A demarcação desce algures da Felgueira (a única marcação encontrada foi o malhão do Chão do Rente) direita ao penedo do lado poente da estrada municipal Pereiros - Zêdes e segue para nascente, atravessando o ribeiro.



"(...) e continu
ando a demarcacam direita para o nascente por humas fraguas asima na mais alta que esta no simo dellas mandou elle juis fazer uma crus." Cristiano Morais, op.cit.p.438







As cruzes intermédias têm aproximadamente 24cm. Esta foi feita no topo de um conjunto comprido de penedos do lado nascente do ribeiro do "Sabiello". Na fotografia pode ver-se, ao fundo, o penedo a poente do ribeiro, por cima da estrada e, imaginar a linha de demarcação.




Desta crista de penedos de granito, do lado nascente do ribeiro do "Sabiello", ao lado do antigo caminho, avista-se Pereiros e as terras da comenda.
----
Tarefas a realizar:
1. No texto sobre a demarcação, reescreva o trecho de "A demarcação desce" a "atravessando o ribeiro.", substituindo "estrada municipal" por "via municipal".
2. Escreva a continuação do texto sobre a linha de demarcação, começando logo após a última frase.
As entradas não são necessárias para resolver nada.

Entradas fornecidas:
----
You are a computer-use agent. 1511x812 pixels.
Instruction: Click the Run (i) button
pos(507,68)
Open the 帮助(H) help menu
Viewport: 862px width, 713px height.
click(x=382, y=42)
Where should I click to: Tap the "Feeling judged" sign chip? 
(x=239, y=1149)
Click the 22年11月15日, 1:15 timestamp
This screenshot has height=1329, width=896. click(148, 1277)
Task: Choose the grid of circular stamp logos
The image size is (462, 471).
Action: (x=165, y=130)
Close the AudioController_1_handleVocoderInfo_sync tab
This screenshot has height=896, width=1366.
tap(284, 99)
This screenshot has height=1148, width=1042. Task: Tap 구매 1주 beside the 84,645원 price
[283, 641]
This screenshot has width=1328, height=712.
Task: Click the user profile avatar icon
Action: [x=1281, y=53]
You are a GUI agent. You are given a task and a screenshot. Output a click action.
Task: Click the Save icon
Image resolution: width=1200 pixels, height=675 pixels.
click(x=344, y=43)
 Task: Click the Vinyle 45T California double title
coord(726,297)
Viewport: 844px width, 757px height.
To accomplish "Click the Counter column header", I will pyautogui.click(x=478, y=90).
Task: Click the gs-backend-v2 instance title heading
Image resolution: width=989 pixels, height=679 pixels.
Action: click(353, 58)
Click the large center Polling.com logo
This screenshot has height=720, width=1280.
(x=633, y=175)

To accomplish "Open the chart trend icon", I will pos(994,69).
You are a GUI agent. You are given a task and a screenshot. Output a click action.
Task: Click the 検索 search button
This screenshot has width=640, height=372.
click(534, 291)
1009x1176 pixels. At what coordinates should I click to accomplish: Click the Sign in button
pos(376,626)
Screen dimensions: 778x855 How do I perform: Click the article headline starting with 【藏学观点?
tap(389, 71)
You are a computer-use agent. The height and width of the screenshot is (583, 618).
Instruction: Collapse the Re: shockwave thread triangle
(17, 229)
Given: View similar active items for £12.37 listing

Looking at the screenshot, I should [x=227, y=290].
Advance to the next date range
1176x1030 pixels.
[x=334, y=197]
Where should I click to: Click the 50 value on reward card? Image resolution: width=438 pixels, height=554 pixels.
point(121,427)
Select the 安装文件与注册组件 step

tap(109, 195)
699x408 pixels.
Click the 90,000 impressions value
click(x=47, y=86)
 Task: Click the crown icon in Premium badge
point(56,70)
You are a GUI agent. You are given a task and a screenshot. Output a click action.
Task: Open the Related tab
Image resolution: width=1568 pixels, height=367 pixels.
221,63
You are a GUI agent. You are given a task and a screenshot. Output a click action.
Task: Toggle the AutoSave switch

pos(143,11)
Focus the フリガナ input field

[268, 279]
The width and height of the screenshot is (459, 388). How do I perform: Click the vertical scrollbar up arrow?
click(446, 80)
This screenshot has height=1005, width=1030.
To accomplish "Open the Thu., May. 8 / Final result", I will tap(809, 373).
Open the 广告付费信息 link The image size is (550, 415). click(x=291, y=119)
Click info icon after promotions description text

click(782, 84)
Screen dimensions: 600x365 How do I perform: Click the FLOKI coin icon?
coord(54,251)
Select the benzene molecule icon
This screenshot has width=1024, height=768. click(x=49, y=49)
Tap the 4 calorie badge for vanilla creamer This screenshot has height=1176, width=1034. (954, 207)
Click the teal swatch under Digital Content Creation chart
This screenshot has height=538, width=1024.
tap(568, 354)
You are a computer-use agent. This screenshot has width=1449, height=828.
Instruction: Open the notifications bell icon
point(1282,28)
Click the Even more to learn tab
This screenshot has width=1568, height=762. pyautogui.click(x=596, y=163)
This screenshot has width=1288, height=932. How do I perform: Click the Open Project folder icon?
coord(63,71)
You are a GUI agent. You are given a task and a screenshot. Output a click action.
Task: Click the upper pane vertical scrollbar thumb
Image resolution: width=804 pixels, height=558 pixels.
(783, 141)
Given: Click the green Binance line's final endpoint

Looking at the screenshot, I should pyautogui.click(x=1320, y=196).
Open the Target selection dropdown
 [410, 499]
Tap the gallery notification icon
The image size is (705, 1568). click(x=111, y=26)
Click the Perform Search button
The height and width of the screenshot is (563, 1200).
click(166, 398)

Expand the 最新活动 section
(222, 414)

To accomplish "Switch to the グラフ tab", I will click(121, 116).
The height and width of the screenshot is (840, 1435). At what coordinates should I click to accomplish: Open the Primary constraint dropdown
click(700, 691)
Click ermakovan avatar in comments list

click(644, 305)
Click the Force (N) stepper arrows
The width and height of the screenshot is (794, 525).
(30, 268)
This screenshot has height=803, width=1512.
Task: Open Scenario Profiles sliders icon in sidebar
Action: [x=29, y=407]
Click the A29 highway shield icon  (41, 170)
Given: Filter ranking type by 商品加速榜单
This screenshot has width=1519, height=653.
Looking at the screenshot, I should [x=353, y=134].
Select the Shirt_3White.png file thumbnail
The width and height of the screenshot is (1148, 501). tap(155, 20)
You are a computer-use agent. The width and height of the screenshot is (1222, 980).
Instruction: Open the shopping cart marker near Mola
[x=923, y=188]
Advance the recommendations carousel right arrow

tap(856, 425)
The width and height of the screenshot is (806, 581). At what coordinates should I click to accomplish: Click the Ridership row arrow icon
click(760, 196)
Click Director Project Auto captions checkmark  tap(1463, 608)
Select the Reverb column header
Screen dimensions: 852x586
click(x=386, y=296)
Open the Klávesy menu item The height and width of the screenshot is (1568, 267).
----
Respostas do exercício:
1.
A demarcação desce algures da Felgueira (a única marcação encontrada foi o malhão do Chão do Rente) direita ao penedo do lado poente da via municipal Pereiros - Zêdes e segue para nascente, atravessando o ribeiro.

2.
Esta cruz intermédia também com 24cm está mais próxima do caminho do Vale da Porca. como se pode ver na fotografia da esquerda, marca uma linha recta, a longa distância, em direcção à cruz do lado nascente do ribeiro do "Sabiello", mostrada anteriormente. Na fotografia do meio, pode ver-se que a cruz de demarcação foi feita paralela à estrada, na chamada subida do Termo. Contudo, não foi a estrada que lhe serviu de referência mas sim o antigo caminho Pereiros - Zêdes. É entre esta cruz intermédia e as duas que sobem da Fonte Quente e atravessam o ribeiro que deverá haver mais duas. A fotografia da direita, aponta já para o alto entre o Termo e o Vale da Porca, onde vamos encontrar outra cruz principal, mesmo ao lado do caminho. O mato que cresceu depois do incêndio de 2003 não facilita a busca naquele vale apertado onde existiam calçadas cultivadas.

Ao lado do caminho para o Vale da Porca, a menos de 100 metros da estrada municipal, no alto que divide o Termo do Vale da Porca, do lado esquerdo, podemos encontrar este conjunto magnífico, uma cruz grande circular com os habituais 35cm e, outra ao lado, também com os habituais 24cm.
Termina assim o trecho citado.